Communicating between ZMQ sockets in a distributed system over the internet

Communicating between ZMQ sockets in a distributed system over the internet - sockets

I've been working on a distributed system project, my system is partially p2p. My issue is super simple, I don't know how people usually solve it, because I have no experience in this domain, I am very new to this all.
I want to communicate over the internet between two clients, which both have ZMQ sockets.
On my local network, or my machine, they seem to work fine, but when communicating over the internet, I never get my message.

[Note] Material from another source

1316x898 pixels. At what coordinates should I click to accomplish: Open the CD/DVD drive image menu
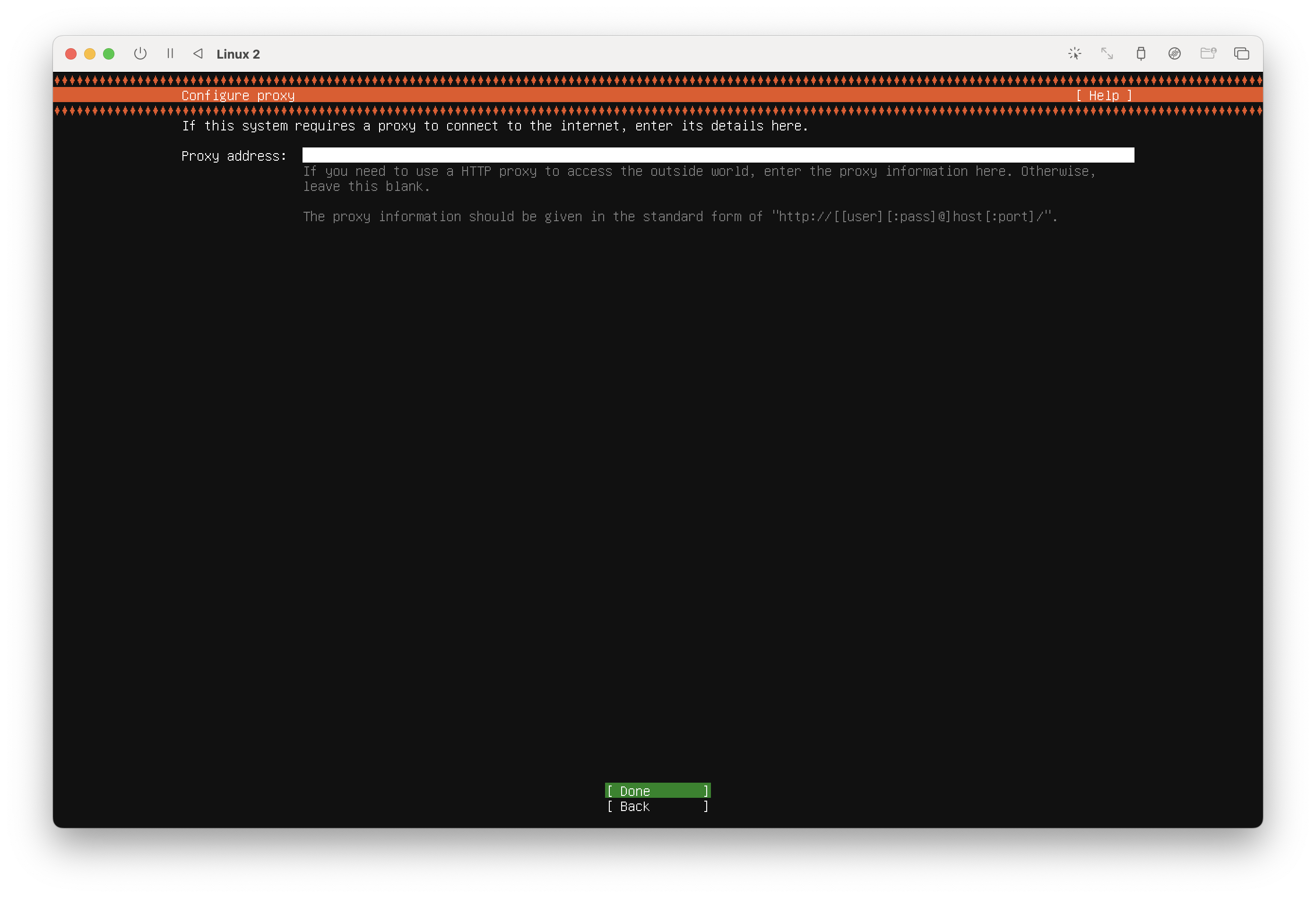[x=1175, y=54]
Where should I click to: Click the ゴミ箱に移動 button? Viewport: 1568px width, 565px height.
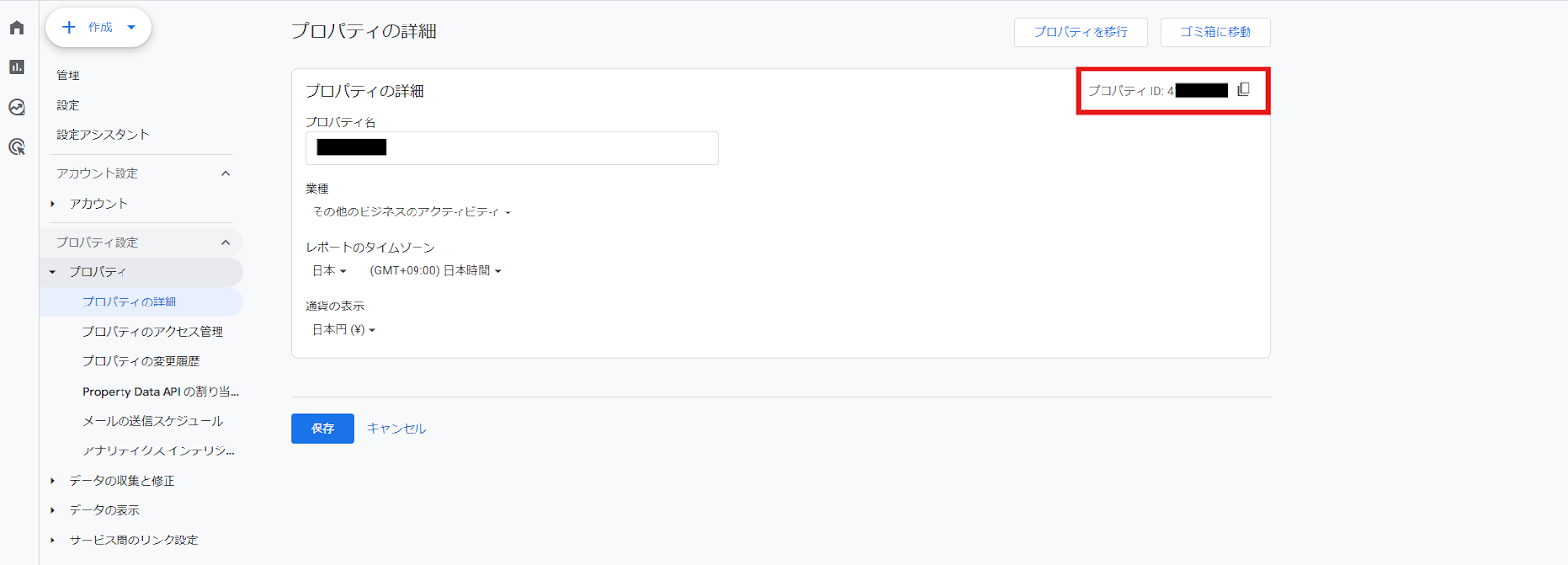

I have shortlisted this to 2 reasons :
1 ) The NAT - it is not letting my message reach the client host, does anyone know how to solve the issue of NAT within ZMQ, I have heard of TCP hole punching and such, how do web developers and other people who deal with this thing often manage this ?
2 ) ZMQ sockets can not communicate over the internet, even if the communication is strictly between the two ZMQ sockets and not BSD sockets etc. I am not sure about this one though.
If anyone has expertise in this area I would be grateful and it would help me move forward thanks !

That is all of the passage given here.